Voters in the state overwhelmingly approved a ballot proposal, Proposition 22, that enshrines so-called gig work into law. The measure overrides a 2019 state law and a 2018 State Supreme Court ruling that would have forced the companies to treat workers in California as employees with wage guarantees and other benefits.

My colleague Kate Conger spoke with me about why this California measure is relevant for all Americans’ jobs, and why the app companies are likely to pursue a federal law establishing contract work nationwide.

Shira: Is the vote for Prop. 22 anything other than a huge win for Uber, Lyft and other gig companies?

Kate: It’s a massive win. But under pressure, the companies put in place some wage guarantees and benefits for workers that they never had before. The benefits are nowhere near what workers would have gotten as employees, but labor groups that opposed Prop. 22 can take solace in the fact that gig workers are somewhat better off.

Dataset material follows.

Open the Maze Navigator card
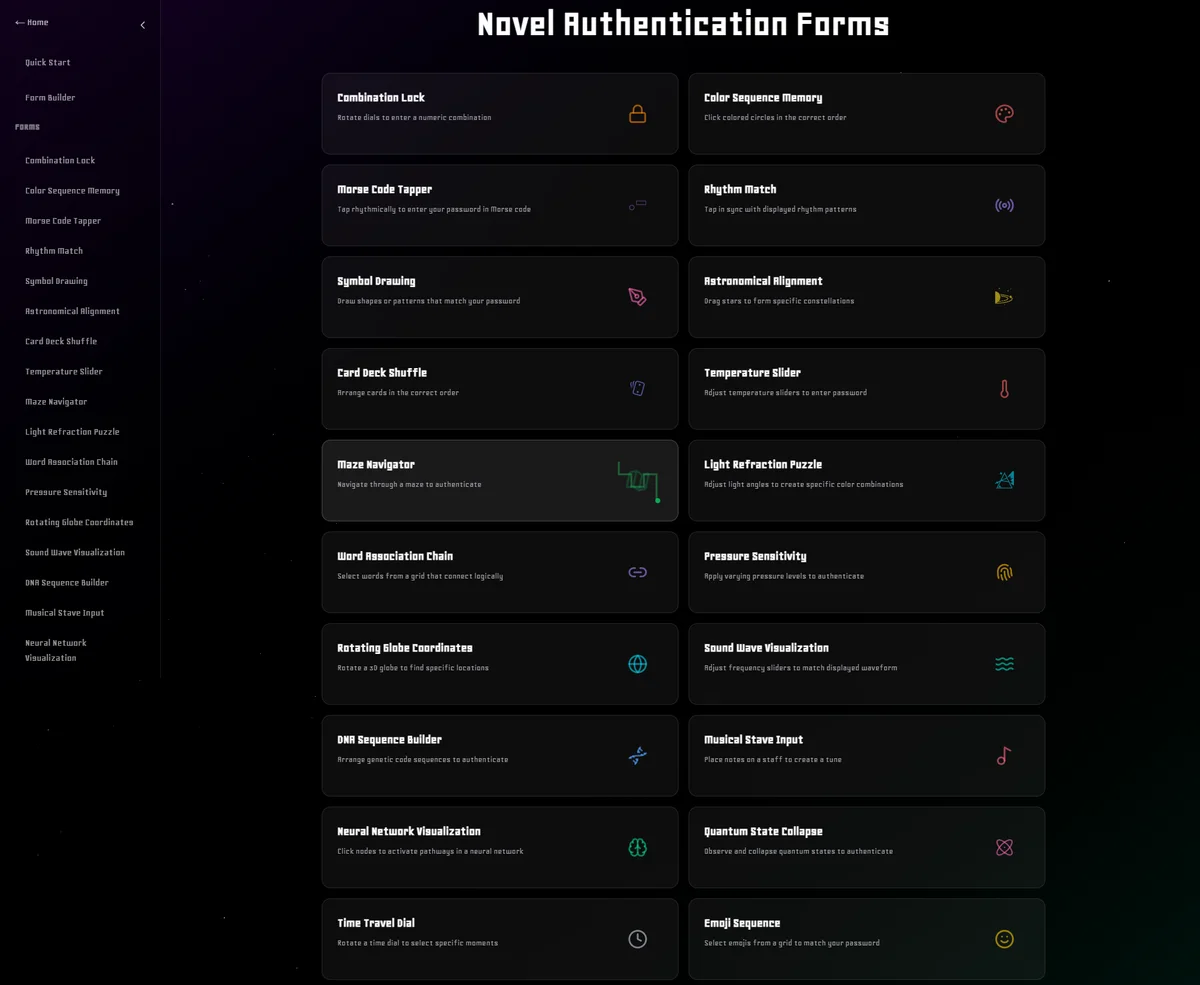This screenshot has height=985, width=1200. [x=499, y=480]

Did the record amount of money that gig companies spent on this ballot measure persuade Californians to vote their way?

The spending clearly helped. Uber, Lyft and others also flooded potential voters with the message that if the companies reclassified their workers as employees rather than independent contractors, workers and customers would both suffer. That twin message clearly resonated.

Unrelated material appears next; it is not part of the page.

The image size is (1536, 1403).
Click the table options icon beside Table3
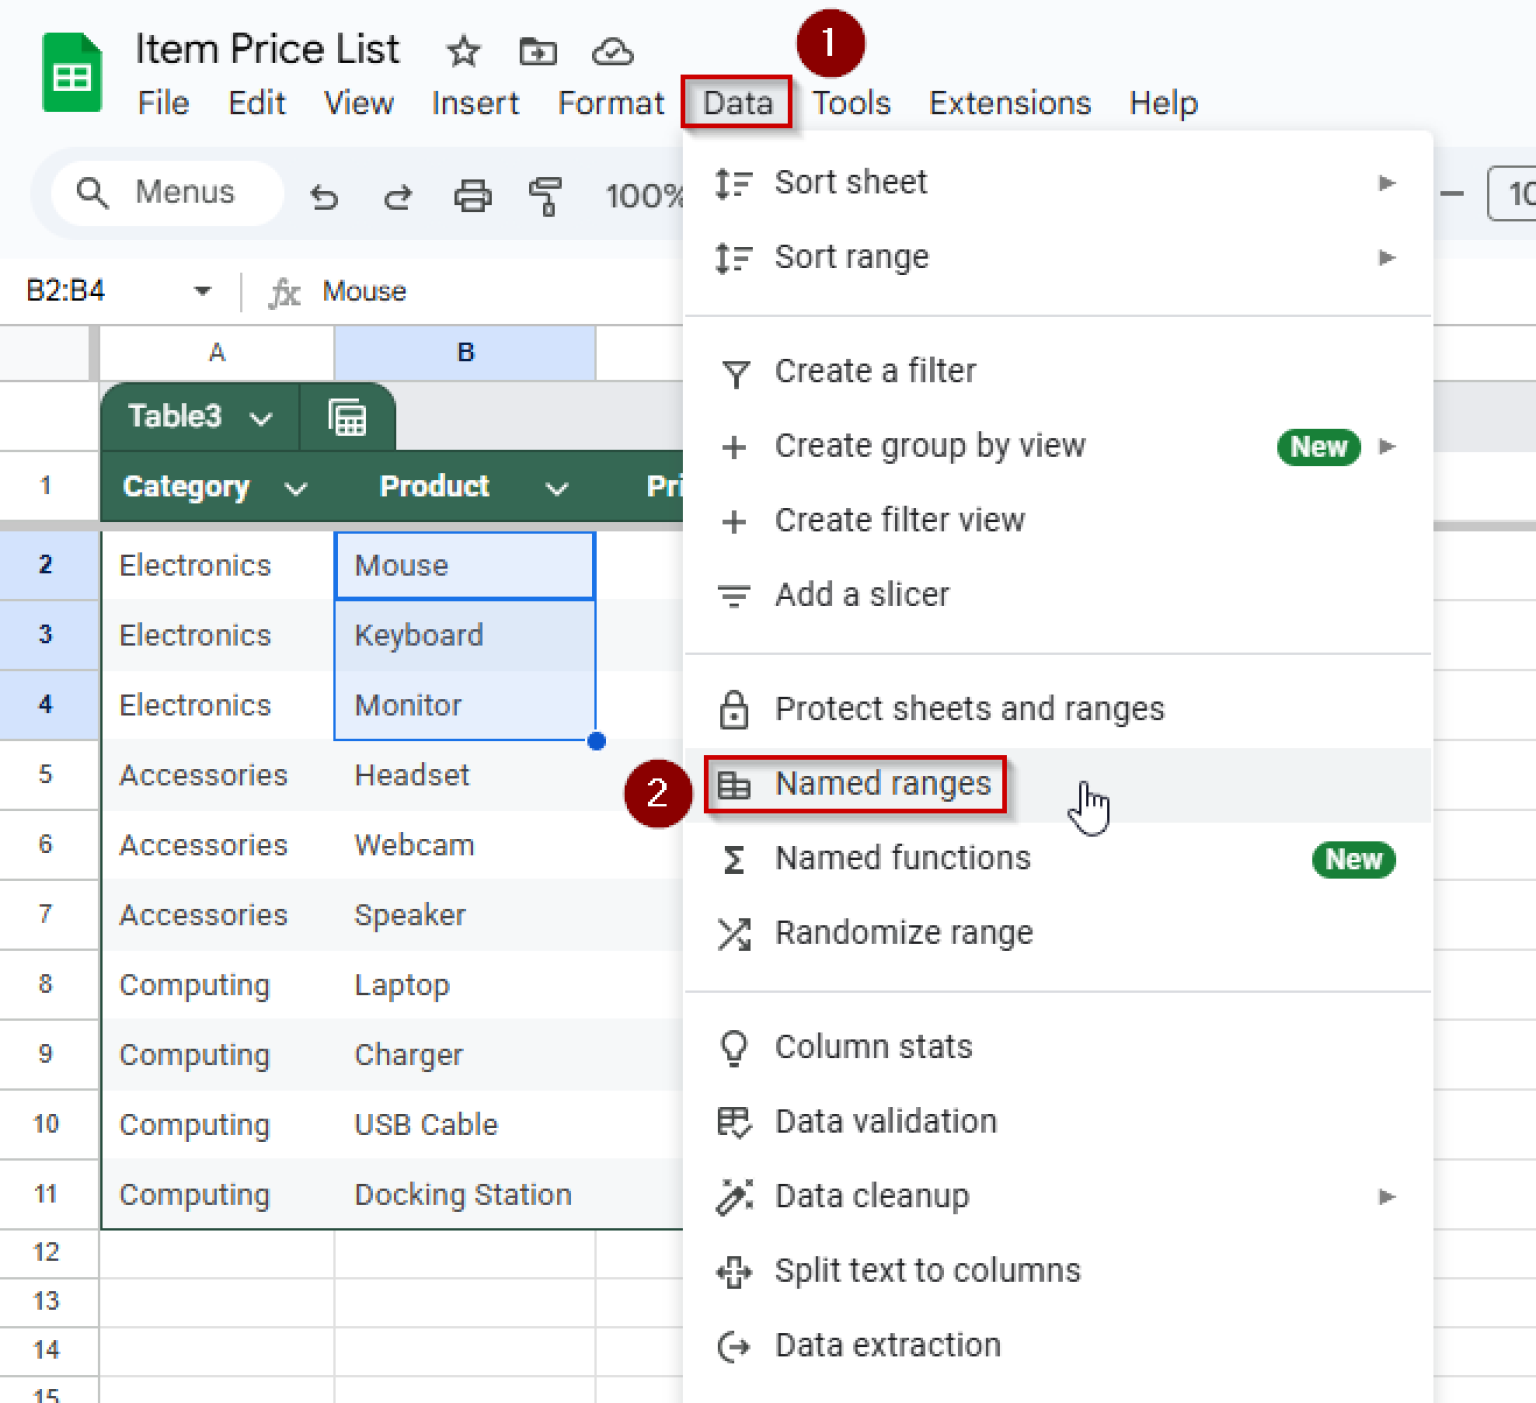pyautogui.click(x=347, y=417)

Are Uber and Lyft correct in saying that if gig workers were employees, they might gain some protections but lose independence and flexibility?

It’s been a tantalizing question for labor advocates: What would the lives of gig workers look like if they were treated as employees instead of independent contractors? We don’t have a clear answer. I wish we had gotten to see what reclassification looked like, so we could have compared the options.

You wrote that Uber and other companies now want to push a federal rule that would enshrine something like Prop. 22 nationwide. Why do they want that?

The patchwork of local regulation and litigation over gig work is expensive and time consuming for the companies. Nationwide regulation would get them out of local legal battles.

It’s not without risk, though. The progressive wing of the Democratic Party could try to push through a federal employment rule that would hurt Uber and Lyft. Joe Biden also spoke out against Prop. 22. And there is a sentiment among politicians in both parties that the power of big technology companies needs to be checked.

What questions do you still have about Prop. 22?

The companies said it would have been too onerous to reclassify millions of their workers as employees, but now they have to go through the administrative hassle of providing these workers with wage guarantees and limited benefits. How is that going to work?

Why does this ballot measure matter for Americans who don’t work for or use Uber and Lyft?

This has broad implications for the future of work. Americans are concerned about stagnant wages and how automation might reduce job opportunities. This proposition could pave the way for more changes to the way all Americans work — whether that’s gig work or full- or part-time conventional jobs.

Prop. 22 only applies in California and to contractors for companies like Uber and Lyft, but other companies might salivate at having something like the employment rules of gig work companies.